On the global stage, the gold market saw remarkable activity in 2024, with prices hitting record highs throughout the year. Louise Street, a Senior Markets Analyst at the World Gold Council, noted that market fluctuations were influenced by changing investor behavior. The average gold price in the U.S. reached approximately $2,400 per troy ounce, reflecting a 23% increase from 2023. While higher prices impacted jewelry volume, they simultaneously increased the dollar value of demand.
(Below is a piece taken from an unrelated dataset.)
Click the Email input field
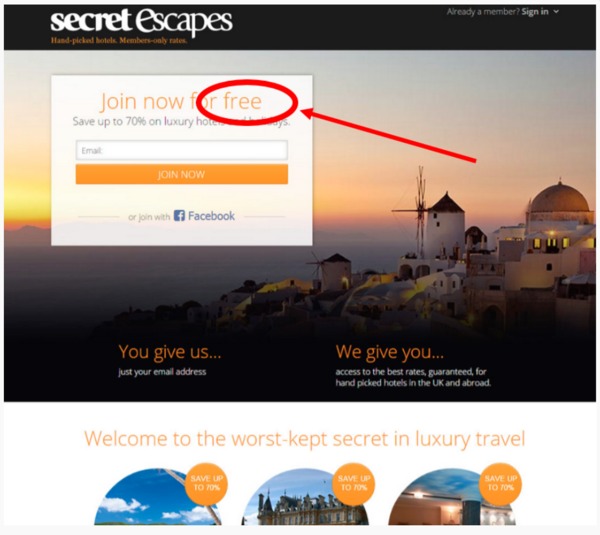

Globally, newly mined and recycled gold primarily serves the jewelry, investment, and official sector. Jewelry demand constituted around 45% of global consumption, followed by central banks and institutions at 21%, physical bars at 19%, and coins and medals at 7%. In the U.S., approximately 90 tons of scrap gold were recycled, accounting for about 45% of reported consumption. However, domestic recycling saw a decline of about 6% compared to the previous year.
Worldwide, total mine production reached nearly 3,300 tons in 2024, with China, Russia, Australia, Canada, and the United States as the leading producers. Importantly, U.S. gold resources far exceed annual production levels, suggesting a sustainable future potential, although this hinges on economic, regulatory, and technological developments.
Once mined, gold undergoes significant processing before reaching the final market. Approximately 7% of the U.S. gold supply is derived as a byproduct of domestic base metal ores, primarily copper, and is subsequently refined into high-purity metal. This refined gold is then transformed into jewelry, bars, coins, and electronic components, with key manufacturing centers located in New York and Providence, among other states.
Import and export dynamics further shape the gold market, with Switzerland and Canada serving as crucial partners for bullion transactions, while Mexico and Colombia supply dore, the semi-refined alloy sent to refineries.
Mapping the journey from mines to the marketplace reveals Nevada’s dominance in gold production, supplemented by Alaska and a few other Western states. As economic factors, prices, and investment trends continue to evolve, the dynamics of gold production and sourcing will remain critical to industry stakeholders and the broader economy.